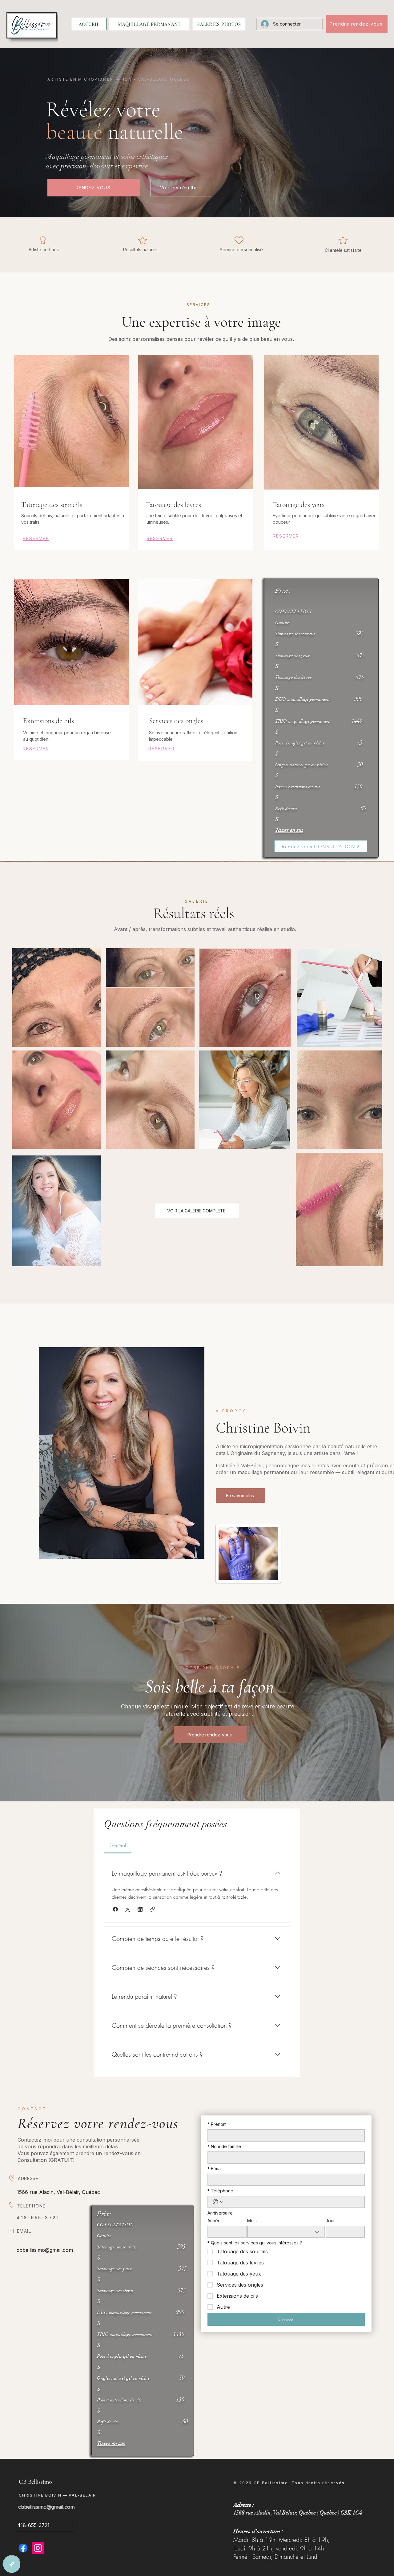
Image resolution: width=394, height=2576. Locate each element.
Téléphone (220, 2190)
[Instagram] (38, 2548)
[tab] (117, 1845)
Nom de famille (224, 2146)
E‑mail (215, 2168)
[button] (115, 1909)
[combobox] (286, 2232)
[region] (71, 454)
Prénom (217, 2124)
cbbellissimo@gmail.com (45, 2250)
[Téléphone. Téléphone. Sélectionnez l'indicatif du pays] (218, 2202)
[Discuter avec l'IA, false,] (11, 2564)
::::::::::
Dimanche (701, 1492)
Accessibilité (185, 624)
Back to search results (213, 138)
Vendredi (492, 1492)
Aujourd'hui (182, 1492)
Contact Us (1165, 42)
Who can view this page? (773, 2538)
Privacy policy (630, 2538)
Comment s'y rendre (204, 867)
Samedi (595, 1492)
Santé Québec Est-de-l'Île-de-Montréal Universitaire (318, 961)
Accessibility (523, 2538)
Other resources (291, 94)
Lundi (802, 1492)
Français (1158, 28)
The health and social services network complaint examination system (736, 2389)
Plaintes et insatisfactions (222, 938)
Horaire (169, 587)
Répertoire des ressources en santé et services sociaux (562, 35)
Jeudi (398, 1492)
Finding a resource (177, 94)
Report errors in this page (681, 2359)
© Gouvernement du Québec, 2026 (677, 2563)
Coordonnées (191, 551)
::::::::::
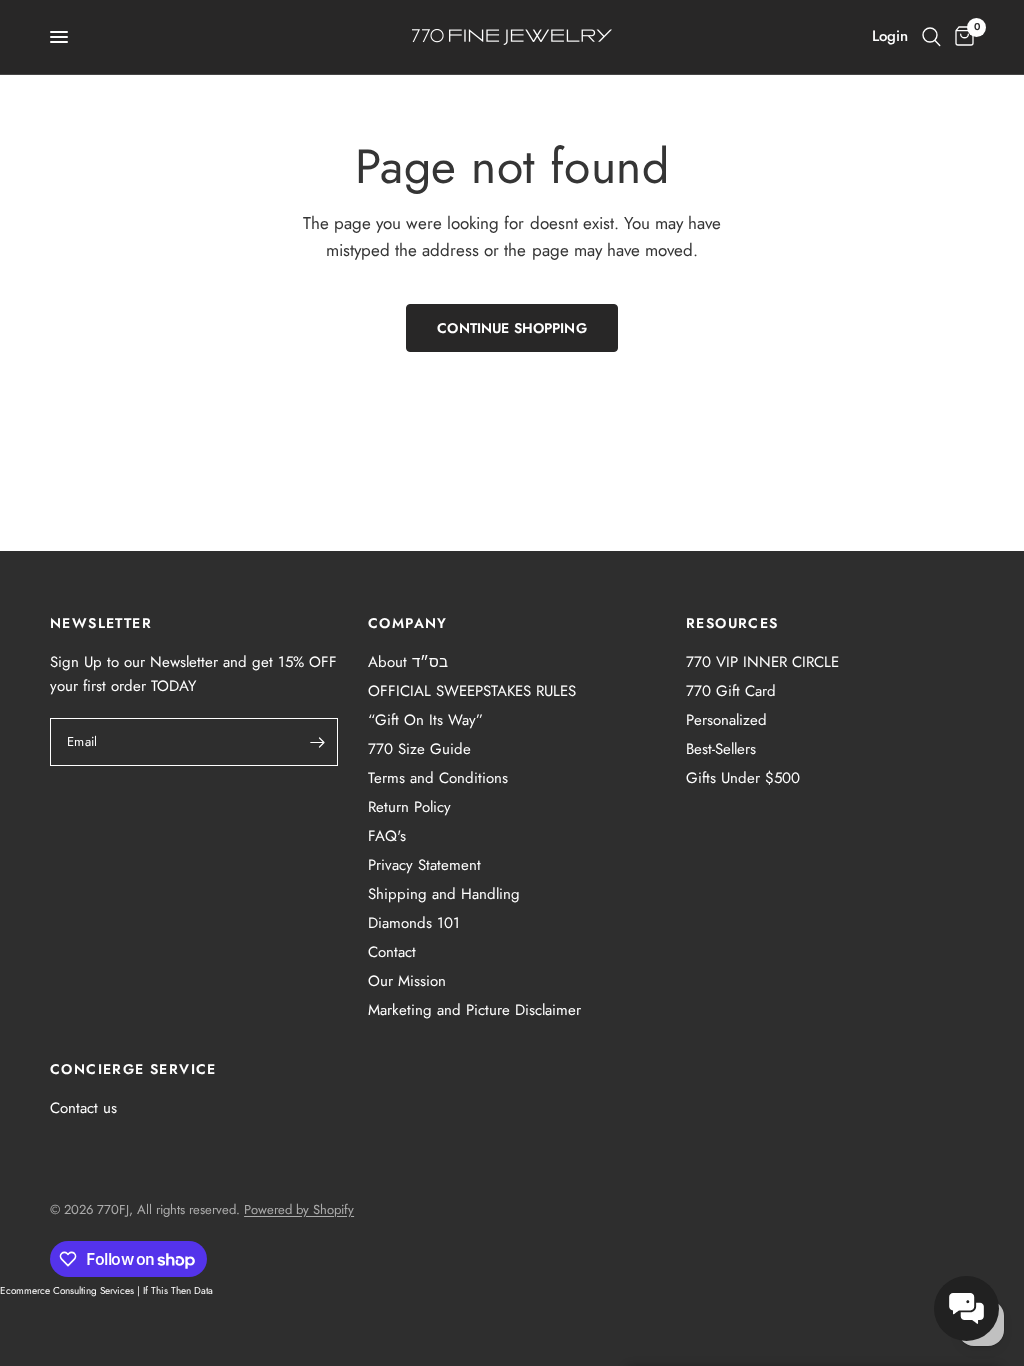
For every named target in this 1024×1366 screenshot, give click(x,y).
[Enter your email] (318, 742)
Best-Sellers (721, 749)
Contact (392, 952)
::::::::::
§ **Your assignment**
Keep both end lines and retype everything in the records above from the line containing "Image resolution: width=394, height=2576." through the line containing "[Discuter avec l'IA, false,] (11, 2564)", exactly, with nothing else.

§ **Response below**
Image resolution: width=394, height=2576. Locate each element.
Téléphone (220, 2190)
[Instagram] (38, 2548)
[tab] (117, 1845)
Nom de famille (224, 2146)
E‑mail (215, 2168)
[button] (115, 1909)
[combobox] (286, 2232)
[region] (71, 454)
Prénom (217, 2124)
cbbellissimo@gmail.com (45, 2250)
[Téléphone. Téléphone. Sélectionnez l'indicatif du pays] (218, 2202)
[Discuter avec l'IA, false,] (11, 2564)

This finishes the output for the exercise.